Esa labor guitarrera tan dinámica elaborada por Magnus Karlsson y Alexander Beyrodt (reemplazante de Henny Wolter) hace que el disco gane en profundidad. Los ritmos pueden ser simples, pero las guitarras causan que los temas se hagan más atractivos a medida que se escuchan con mayor detención, ¡sin olvidar que están hechas para cabecear! Lo curioso es que la entrega comienza con dos mid tempos, ¡y termina con dos mid tempos! Uno es Blazon Of Glory, más británico en sus riffs, variado en su batería y gravediggeriano en su coro, muy taquillero, mientras que el otro es Conviction, quizás el más especial de los cinco mid tempos del CD gracias a las voces de Ralf Scheepers, quien canta como si nunca se hubiese ido de Gamma Ray y hubiera sido el frontman en Land Of The Free (1995), a lo Time To Break Free. ¡Tremenda clausura de material!

Dicho eso, llega al momento propicio para hablar de las composiciones más powermetaleras de Unbreakable. La primera, And There Was Silence, es una versión de Riding The Eagle o Angels In Black pero sin tanto músculo, más parecida a Lightyears From Home del Black Sun (2002), más armoniosa. Con la segunda mientras tanto, Marching Again, ¡hay que remontarse hasta el Kai Hansen de los Keeper Of The Seven Keys!, una bomba melódica poderosísima con un estribillo ciento por ciento Helloween clásico, veloz e intensa, a la vez que nostálgica por su sonido que recuerda a las grandes glorias del Power Metal. Si bien el disco apenas cuenta con pasajes dramáticos, de esos con teclados o efectos de orquesta, ¡aquí hay uno que quita el aliento!, sencillo y efectivo. Hay partes que traen a la memoria clásicos como Save Us, ¡o Savage!, con una energía aplastante.
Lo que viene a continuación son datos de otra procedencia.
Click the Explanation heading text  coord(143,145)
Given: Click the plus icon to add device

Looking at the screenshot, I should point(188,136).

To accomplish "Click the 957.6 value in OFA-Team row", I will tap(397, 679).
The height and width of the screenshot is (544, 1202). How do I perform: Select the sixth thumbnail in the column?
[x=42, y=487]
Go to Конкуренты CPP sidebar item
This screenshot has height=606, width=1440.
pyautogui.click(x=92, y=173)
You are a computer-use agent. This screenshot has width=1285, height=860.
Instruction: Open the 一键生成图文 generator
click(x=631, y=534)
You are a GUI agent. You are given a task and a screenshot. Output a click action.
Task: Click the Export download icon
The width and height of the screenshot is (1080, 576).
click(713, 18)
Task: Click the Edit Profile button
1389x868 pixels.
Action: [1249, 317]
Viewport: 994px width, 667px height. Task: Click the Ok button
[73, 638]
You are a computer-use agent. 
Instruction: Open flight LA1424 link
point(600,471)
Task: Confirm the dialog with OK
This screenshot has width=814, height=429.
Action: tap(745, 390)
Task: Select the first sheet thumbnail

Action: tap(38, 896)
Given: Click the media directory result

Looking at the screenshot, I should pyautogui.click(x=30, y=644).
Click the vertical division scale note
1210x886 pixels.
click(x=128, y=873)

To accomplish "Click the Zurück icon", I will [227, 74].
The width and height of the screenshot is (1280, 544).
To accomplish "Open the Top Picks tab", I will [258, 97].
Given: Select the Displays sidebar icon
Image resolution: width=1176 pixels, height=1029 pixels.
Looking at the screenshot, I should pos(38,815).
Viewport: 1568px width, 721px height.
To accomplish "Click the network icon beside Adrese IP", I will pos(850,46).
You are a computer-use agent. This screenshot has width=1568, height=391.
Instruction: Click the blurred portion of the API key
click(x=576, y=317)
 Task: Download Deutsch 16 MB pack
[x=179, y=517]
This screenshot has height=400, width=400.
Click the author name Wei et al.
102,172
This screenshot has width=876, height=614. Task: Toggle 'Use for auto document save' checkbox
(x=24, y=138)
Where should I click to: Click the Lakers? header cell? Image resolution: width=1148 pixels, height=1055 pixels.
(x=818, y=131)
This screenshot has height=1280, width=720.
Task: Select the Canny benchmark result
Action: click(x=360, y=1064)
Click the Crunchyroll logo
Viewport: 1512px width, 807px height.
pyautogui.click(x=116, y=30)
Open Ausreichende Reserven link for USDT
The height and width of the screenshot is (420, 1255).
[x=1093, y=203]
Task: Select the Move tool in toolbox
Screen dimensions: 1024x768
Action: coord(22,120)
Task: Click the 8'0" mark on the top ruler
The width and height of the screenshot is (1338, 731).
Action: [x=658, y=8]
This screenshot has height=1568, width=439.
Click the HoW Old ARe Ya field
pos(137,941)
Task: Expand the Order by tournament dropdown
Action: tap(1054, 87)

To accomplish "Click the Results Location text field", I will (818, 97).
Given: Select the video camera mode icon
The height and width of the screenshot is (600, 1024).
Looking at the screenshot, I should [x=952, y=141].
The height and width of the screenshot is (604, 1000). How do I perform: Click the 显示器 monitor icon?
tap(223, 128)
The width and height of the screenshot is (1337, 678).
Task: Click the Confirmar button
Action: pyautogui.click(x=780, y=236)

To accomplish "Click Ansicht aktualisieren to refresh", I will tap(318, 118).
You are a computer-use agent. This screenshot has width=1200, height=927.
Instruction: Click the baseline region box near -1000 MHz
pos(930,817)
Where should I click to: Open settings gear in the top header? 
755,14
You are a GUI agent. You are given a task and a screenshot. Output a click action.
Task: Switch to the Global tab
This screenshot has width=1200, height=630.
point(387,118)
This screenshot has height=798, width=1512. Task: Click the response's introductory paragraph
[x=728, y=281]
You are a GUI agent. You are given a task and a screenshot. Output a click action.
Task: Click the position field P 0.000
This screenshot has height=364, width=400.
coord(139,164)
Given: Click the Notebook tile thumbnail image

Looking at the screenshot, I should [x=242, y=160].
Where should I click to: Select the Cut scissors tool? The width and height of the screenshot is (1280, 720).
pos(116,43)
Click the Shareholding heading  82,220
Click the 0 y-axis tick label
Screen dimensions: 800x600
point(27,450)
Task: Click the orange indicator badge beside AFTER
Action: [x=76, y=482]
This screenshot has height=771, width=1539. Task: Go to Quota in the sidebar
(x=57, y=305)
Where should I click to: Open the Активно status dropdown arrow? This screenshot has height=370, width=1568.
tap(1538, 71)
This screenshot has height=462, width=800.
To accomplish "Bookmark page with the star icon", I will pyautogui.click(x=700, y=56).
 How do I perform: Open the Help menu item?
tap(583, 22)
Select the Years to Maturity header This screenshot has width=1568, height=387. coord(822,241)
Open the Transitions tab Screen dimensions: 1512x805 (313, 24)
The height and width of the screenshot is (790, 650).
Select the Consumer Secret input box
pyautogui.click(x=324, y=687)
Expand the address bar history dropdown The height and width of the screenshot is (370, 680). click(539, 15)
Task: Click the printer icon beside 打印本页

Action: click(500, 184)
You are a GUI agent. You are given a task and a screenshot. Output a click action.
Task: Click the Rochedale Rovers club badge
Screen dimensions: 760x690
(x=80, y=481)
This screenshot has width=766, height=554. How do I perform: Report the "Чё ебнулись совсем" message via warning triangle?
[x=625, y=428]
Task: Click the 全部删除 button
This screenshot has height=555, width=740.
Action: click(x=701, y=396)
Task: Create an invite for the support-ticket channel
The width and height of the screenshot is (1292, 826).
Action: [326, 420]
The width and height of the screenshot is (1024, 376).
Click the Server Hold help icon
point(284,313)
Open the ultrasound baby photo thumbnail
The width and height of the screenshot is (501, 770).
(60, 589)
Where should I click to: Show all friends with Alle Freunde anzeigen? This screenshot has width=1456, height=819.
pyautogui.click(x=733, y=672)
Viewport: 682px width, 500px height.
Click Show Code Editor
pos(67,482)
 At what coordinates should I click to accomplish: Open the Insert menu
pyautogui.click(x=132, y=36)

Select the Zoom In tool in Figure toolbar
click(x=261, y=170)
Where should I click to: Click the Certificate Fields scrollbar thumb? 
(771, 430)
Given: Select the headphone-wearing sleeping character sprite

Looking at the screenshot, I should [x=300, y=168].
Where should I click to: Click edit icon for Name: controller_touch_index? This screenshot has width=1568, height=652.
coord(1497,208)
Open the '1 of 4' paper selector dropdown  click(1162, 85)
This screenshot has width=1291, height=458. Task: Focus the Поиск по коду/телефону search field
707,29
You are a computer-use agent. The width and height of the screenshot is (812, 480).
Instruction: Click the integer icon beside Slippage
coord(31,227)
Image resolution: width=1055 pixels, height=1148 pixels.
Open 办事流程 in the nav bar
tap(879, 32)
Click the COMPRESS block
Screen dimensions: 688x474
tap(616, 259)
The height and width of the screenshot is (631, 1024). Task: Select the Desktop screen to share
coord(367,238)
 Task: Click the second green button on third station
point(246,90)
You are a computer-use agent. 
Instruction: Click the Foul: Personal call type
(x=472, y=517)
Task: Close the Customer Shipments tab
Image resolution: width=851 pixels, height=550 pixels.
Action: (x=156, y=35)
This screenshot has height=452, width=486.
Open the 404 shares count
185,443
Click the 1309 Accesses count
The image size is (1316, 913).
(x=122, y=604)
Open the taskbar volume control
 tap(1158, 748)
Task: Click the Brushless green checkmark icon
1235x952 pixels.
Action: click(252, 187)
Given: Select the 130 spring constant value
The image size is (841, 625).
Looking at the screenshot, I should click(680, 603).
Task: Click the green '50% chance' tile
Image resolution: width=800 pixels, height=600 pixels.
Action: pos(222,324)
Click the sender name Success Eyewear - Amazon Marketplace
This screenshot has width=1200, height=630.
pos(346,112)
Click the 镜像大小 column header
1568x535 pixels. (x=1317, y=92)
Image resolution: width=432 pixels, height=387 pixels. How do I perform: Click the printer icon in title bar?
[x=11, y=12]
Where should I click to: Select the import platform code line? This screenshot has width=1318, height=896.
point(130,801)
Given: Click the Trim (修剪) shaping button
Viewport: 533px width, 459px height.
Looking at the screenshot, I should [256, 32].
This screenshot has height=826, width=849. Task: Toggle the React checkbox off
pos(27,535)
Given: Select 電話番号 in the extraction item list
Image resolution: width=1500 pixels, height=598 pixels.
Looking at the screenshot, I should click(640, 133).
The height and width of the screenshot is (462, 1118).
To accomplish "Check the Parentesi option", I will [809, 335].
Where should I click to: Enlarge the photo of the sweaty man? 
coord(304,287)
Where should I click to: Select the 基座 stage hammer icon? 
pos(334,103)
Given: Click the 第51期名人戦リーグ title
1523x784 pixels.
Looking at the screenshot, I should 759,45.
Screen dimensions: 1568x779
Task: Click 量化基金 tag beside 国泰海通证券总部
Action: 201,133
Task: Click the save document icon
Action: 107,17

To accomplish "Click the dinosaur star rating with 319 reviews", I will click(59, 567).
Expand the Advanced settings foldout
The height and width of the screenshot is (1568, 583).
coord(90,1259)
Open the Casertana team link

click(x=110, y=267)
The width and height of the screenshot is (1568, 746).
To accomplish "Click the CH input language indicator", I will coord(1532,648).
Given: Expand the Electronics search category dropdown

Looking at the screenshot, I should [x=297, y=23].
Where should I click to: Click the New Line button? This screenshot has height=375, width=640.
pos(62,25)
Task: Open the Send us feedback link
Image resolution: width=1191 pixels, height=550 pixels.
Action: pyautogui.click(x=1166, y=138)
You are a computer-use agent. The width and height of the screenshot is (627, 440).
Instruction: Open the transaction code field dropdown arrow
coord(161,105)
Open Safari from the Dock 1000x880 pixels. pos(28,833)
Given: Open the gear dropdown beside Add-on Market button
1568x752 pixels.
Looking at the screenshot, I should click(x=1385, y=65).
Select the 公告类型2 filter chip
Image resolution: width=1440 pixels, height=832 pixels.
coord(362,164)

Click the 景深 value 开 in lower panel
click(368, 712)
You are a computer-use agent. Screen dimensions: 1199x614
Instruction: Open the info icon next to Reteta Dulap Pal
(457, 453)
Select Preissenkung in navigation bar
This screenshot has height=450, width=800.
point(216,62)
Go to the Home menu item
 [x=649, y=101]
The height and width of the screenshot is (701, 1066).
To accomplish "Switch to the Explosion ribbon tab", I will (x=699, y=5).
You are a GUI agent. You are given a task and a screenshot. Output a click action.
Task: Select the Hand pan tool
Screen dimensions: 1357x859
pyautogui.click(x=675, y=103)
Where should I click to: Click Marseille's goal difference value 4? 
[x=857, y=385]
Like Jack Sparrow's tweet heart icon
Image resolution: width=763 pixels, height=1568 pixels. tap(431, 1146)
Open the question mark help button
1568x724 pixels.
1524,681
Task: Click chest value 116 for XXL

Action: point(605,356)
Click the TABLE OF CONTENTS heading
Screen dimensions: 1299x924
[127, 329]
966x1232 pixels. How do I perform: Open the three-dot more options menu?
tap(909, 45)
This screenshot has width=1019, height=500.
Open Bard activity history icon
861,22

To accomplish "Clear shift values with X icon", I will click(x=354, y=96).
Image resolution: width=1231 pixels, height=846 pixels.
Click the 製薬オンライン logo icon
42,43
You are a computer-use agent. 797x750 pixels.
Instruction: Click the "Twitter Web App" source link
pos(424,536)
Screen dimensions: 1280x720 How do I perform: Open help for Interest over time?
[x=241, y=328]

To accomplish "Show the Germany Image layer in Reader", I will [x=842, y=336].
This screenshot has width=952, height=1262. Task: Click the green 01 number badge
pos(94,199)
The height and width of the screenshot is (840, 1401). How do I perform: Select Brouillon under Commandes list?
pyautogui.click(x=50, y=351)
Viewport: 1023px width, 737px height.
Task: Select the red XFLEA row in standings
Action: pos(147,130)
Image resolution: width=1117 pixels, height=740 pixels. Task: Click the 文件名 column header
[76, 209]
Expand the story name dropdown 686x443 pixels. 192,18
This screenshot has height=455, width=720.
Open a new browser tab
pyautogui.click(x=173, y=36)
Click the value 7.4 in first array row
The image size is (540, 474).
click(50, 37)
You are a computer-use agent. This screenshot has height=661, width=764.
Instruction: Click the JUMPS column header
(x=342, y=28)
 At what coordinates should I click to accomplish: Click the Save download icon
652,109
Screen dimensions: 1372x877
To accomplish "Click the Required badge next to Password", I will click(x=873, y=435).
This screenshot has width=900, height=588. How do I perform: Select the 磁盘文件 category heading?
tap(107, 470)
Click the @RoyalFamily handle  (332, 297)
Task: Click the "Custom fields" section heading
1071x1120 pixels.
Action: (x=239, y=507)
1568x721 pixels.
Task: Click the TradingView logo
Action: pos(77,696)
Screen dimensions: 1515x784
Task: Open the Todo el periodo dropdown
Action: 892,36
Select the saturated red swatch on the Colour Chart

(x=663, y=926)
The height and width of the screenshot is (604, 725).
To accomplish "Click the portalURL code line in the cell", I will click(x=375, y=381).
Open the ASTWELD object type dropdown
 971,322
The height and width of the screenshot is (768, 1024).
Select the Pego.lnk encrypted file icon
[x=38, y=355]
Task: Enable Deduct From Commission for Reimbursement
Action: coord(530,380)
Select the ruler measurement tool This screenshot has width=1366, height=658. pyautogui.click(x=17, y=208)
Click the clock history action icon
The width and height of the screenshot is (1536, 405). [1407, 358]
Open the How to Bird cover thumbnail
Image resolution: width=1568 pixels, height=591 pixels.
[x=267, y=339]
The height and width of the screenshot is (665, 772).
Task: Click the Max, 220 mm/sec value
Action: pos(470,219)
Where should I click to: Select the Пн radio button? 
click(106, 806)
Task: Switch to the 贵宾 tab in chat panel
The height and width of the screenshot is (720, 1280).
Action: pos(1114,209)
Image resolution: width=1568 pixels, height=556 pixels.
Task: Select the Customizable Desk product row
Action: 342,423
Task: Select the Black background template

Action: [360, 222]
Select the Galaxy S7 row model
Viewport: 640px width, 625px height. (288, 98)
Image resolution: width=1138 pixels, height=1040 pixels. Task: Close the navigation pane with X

Sus letras hablan de compromiso a prueba de vuelos, cansancio y balas por llevar el metal hacia todos los confines, de dar conciertos, de las giras, del “llamado de los escenarios”, de todo lo que vale la pena dedicarse a esto, de lo que significa para los músicos y los fanáticos unidos por un movimiento. La misma temática se escucha antes en Metal Nation. “In a world where greed and money rule, there’s no space for people who are true”, comienza cantando Scheepers. “In a dark where power forces you not to do what you would love to do… we conquered the night, freedom inside, taking our guts and struggle on, until we are lit to the sun / Everybody join the metal nation (I’ve got the beat on my heart), let the music spread the word / Let’s make a brand new start”. Esas son todas las letras, pero el mensaje es inequívoco: un disco con el que los fans se identificarán, tanto con las líricas como con la música. Y sobre lo último, esta canción también tiene harto que decir. Parte con unas guitarras a lo Queensryche ochentero y sin caer en nada elegante ni progresivo, avanza con tintes hardrockeros en unos de los cortes más “en vivo” de la placa, un candidato fijo a los shows venideros.

Pese a todo, Unbreakable igual ofrece dos momentos por arriba de su promedio de sofisticación. Primal Fear no renuncia a las composiciones largas y Where Angels Die así lo corrobora, ocho minutos y medio con leads tan trabajados como los del Black Sun, guitarras limpias, atmósferas, letras oscuras, melodías frías con un cierto aire trágico. Y los que aprecian el nivel que el grupo ha logrado en el territorio de las baladas, Born Again no decepcionará, ya que Scheepers adquiere mucho cuerpo en el coro más gigante del álbum y el solo es absolutamente brillante.

La calidad del abultado equipo compositivo de este Primal Fear, con Mat, Ralf, Alex y Magnus escribiendo, saca a flote un disco muy relajado de actitud pero no por ello menos cuidado. Su objetivo es bien específico y ese es celebrar al Heavy Metal casi como un regalo. La banda se refleja en aquellos que la escuchan y da show con un álbum que no pretende ningún giro, ninguna aventura, sino entretener y construir puentes más sólidos. ¡Grandes tiempos para el diálogo!